- To do: Return, from the lines below, each one that includes the word "height".

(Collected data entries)
------------------------------------------------

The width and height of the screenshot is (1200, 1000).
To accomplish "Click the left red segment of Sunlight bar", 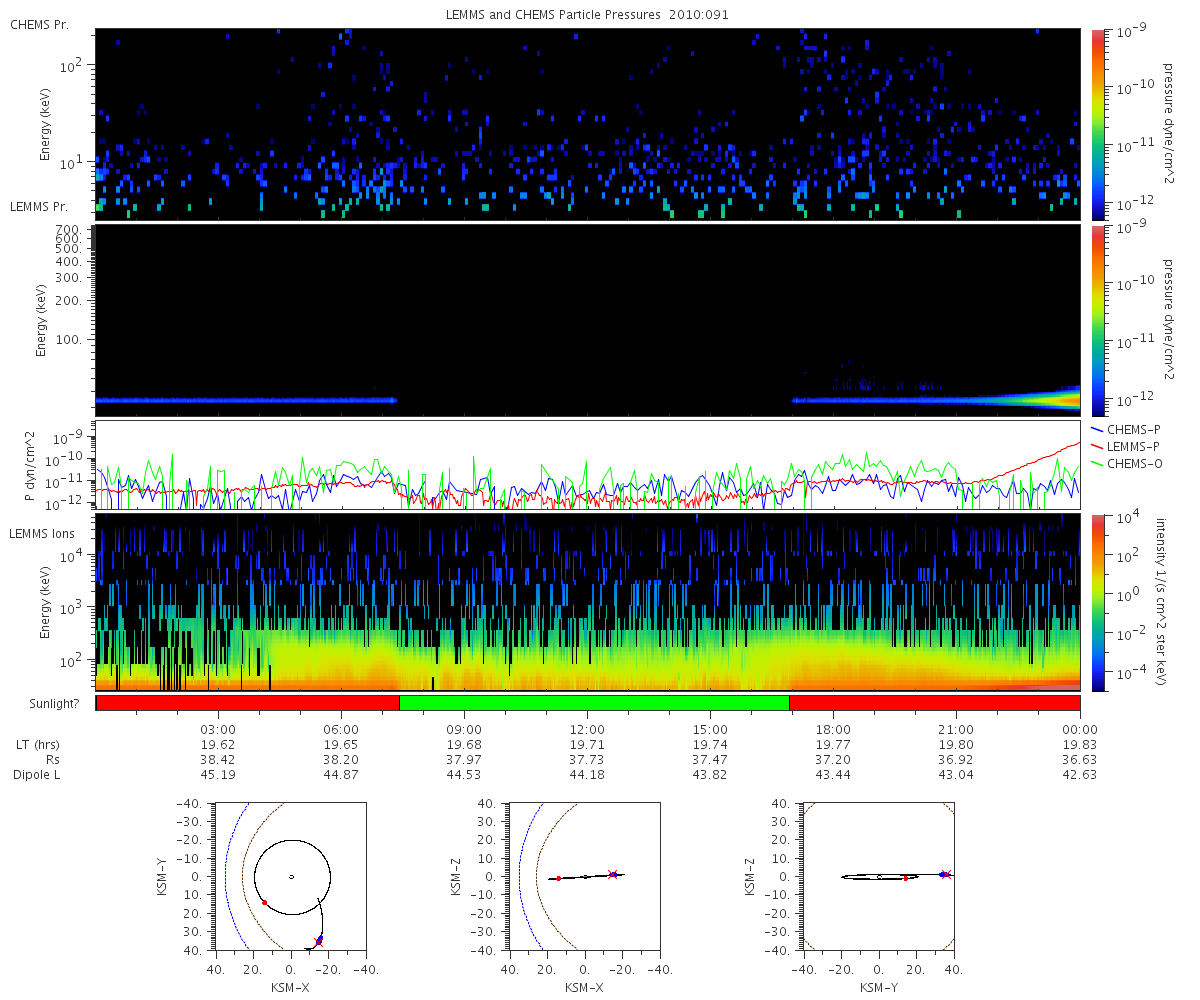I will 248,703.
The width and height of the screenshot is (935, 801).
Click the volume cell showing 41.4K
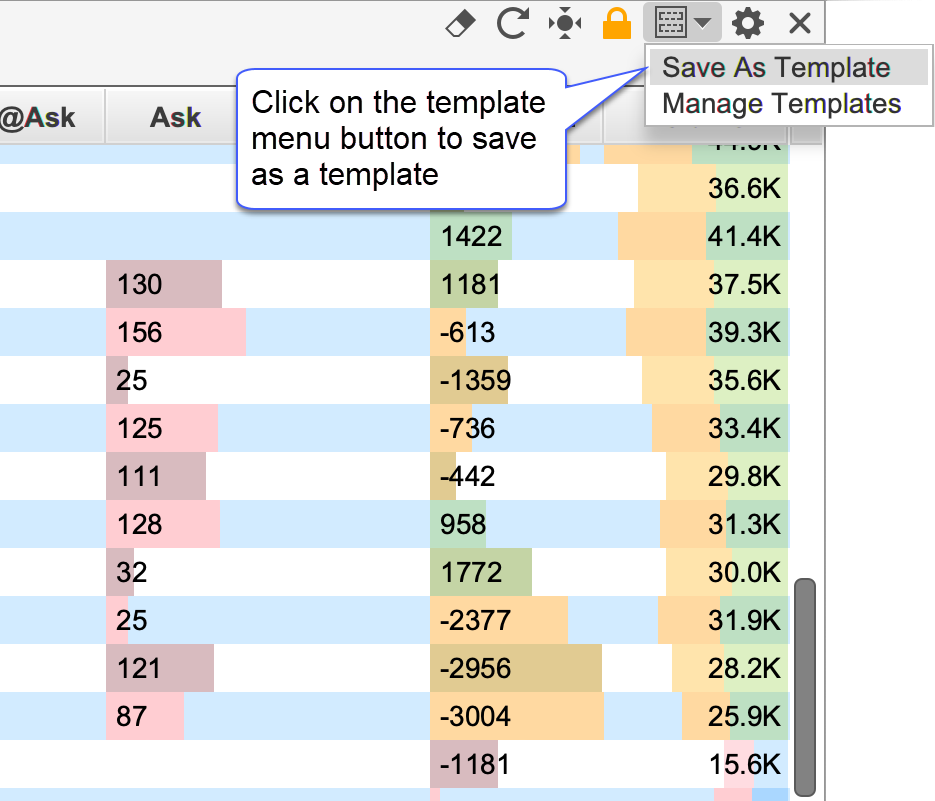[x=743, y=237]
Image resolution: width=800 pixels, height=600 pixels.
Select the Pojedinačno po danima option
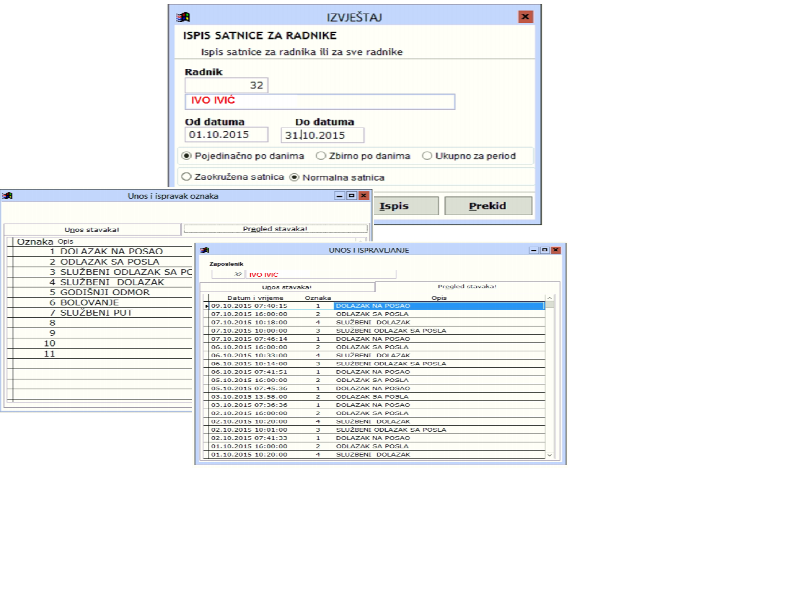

------------------------------------------------

- Expected answer:
The width and height of the screenshot is (1200, 1000).
The width and height of the screenshot is (935, 801).
Image resolution: width=800 pixels, height=600 pixels.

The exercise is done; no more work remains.